Algunos meses después (el 20 de enero de 1923), el Cardenal Gasparri, el Secretario de Estado del Vaticano, tuvo la primera de numerosas entrevistas secretas con Mussolini. Durante esta reunión, el pacto entre el Vaticano y el Fascismo -todavía débil- fue acordado. El Vaticano se comprometió a apoyar indirectamente al nuevo régimen paralizando el Partido católico que se había vuelto un obstáculo tan serio para el Fascismo como lo eran los Socialistas. Esto, con la condición de que el nuevo Gobierno continuaría su política de destruir el Socialismo, proteger los derechos de la Iglesia Católica y prestar otros servicios al Catolicismo. Mussolini, sabiendo de la buena voluntad del Papa hacia su movimiento, intentó hacer de él un aliado, y dio su promesa. La cuestión romana también fue discutida.

Como primer fruto de la nueva alianza, Mussolini prestó un buen servicio al Vaticano. El Banco de Roma que estaba controlado por católicos, y al que los Altos Prelados del Vaticano y la propia Santa Sede habían confiado sus fondos, estaba al borde de la quiebra. Mussolini lo salvó -al costo, se estima, de aproximadamente 1,500,000,000 de liras, que el Estado italiano tuvo que pagar. Poco después, pudieron oírse las primeras voces de la Jerarquía italiana en alabanza al líder del Fascismo. El 21 de febrero de 1923, el Cardenal Vannutelli, Cabeza del Sacro Colegio Cardenalicio, rindió público homenaje a Mussolini "por su vigorosa devoción a su país", agregando que el Duce "había sido escogido (por Dios) para salvar la nación y restaurar su fortuna."

Datos de origen
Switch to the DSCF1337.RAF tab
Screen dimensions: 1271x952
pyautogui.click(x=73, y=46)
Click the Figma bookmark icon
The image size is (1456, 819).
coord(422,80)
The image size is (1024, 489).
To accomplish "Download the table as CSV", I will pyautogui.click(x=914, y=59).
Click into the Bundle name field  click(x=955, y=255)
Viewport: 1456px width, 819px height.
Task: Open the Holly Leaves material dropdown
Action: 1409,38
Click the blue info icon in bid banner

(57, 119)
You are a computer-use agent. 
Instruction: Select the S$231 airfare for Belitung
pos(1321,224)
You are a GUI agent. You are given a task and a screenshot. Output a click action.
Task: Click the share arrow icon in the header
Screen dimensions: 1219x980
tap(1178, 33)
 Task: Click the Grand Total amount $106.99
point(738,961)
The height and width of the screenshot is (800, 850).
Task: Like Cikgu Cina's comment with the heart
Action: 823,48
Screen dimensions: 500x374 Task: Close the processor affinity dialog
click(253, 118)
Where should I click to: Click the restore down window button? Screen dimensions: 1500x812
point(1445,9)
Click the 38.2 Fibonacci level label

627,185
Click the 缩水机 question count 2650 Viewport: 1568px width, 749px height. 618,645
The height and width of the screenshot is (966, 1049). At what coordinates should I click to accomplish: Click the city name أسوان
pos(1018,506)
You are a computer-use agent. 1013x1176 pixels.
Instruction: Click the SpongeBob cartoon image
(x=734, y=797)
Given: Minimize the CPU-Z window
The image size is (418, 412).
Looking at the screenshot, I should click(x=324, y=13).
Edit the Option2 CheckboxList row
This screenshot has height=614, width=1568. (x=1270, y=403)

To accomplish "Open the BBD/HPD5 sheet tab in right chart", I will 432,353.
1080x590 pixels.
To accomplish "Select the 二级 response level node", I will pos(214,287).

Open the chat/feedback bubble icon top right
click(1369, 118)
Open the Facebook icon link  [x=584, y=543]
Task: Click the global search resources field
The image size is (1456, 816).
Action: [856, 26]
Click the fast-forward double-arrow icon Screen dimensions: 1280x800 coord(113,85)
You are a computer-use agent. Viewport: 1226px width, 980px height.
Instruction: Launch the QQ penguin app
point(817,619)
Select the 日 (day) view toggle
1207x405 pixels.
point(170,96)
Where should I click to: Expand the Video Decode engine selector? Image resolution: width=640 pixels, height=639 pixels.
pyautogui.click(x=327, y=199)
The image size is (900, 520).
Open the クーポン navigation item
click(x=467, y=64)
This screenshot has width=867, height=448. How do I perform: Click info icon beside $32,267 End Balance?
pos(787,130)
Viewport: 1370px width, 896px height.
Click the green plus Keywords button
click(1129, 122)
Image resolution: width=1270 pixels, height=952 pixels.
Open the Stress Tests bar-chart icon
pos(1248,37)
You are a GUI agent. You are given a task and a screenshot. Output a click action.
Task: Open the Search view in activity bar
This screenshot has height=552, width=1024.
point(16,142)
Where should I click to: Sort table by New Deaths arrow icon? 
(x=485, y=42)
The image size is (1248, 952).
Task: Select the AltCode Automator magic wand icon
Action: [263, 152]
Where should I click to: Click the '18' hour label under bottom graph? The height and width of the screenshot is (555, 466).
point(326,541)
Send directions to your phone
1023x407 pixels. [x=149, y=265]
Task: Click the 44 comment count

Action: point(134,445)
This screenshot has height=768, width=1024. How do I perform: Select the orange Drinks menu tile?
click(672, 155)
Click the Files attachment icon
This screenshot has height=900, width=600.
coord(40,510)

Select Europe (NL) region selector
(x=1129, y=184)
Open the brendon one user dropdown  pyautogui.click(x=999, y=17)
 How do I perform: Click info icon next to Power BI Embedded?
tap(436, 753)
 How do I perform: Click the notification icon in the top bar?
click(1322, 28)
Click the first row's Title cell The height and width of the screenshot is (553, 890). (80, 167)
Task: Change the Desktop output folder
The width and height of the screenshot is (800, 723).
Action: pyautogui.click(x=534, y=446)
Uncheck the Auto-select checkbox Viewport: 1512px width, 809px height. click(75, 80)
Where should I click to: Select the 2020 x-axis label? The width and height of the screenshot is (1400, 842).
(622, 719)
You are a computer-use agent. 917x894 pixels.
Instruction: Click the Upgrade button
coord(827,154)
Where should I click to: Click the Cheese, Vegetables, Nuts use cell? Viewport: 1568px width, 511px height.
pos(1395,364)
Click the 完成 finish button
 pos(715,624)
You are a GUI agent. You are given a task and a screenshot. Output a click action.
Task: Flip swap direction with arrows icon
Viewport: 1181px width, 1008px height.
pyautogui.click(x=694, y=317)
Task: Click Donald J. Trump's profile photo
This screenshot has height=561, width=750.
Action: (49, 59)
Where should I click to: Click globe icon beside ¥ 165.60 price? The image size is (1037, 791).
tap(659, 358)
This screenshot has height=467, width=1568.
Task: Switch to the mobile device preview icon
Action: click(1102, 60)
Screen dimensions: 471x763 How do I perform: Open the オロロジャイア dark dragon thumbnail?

Objetivo A:
Transcribe completo el fragmento sobre el pacto entre el Vaticano y Mussolini, sin cambiar nada.
Objetivo B:
Extrae de los registros, sin cambios, las líneas que van desde la que contiene "Click the first" hasta la que contiene "Uncheck the Auto-select", ambas incluidas.
Los registros no tienen nada que ver con el fragmento.

Resultado completo A:
Algunos meses después (el 20 de enero de 1923), el Cardenal Gasparri, el Secretario de Estado del Vaticano, tuvo la primera de numerosas entrevistas secretas con Mussolini. Durante esta reunión, el pacto entre el Vaticano y el Fascismo -todavía débil- fue acordado. El Vaticano se comprometió a apoyar indirectamente al nuevo régimen paralizando el Partido católico que se había vuelto un obstáculo tan serio para el Fascismo como lo eran los Socialistas. Esto, con la condición de que el nuevo Gobierno continuaría su política de destruir el Socialismo, proteger los derechos de la Iglesia Católica y prestar otros servicios al Catolicismo. Mussolini, sabiendo de la buena voluntad del Papa hacia su movimiento, intentó hacer de él un aliado, y dio su promesa. La cuestión romana también fue discutida.

Como primer fruto de la nueva alianza, Mussolini prestó un buen servicio al Vaticano. El Banco de Roma que estaba controlado por católicos, y al que los Altos Prelados del Vaticano y la propia Santa Sede habían confiado sus fondos, estaba al borde de la quiebra. Mussolini lo salvó -al costo, se estima, de aproximadamente 1,500,000,000 de liras, que el Estado italiano tuvo que pagar. Poco después, pudieron oírse las primeras voces de la Jerarquía italiana en alabanza al líder del Fascismo. El 21 de febrero de 1923, el Cardenal Vannutelli, Cabeza del Sacro Colegio Cardenalicio, rindió público homenaje a Mussolini "por su vigorosa devoción a su país", agregando que el Duce "había sido escogido (por Dios) para salvar la nación y restaurar su fortuna."

Resultado completo B:
Click the first row's Title cell The height and width of the screenshot is (553, 890). (80, 167)
Task: Change the Desktop output folder
The width and height of the screenshot is (800, 723).
Action: pyautogui.click(x=534, y=446)
Uncheck the Auto-select checkbox Viewport: 1512px width, 809px height. click(75, 80)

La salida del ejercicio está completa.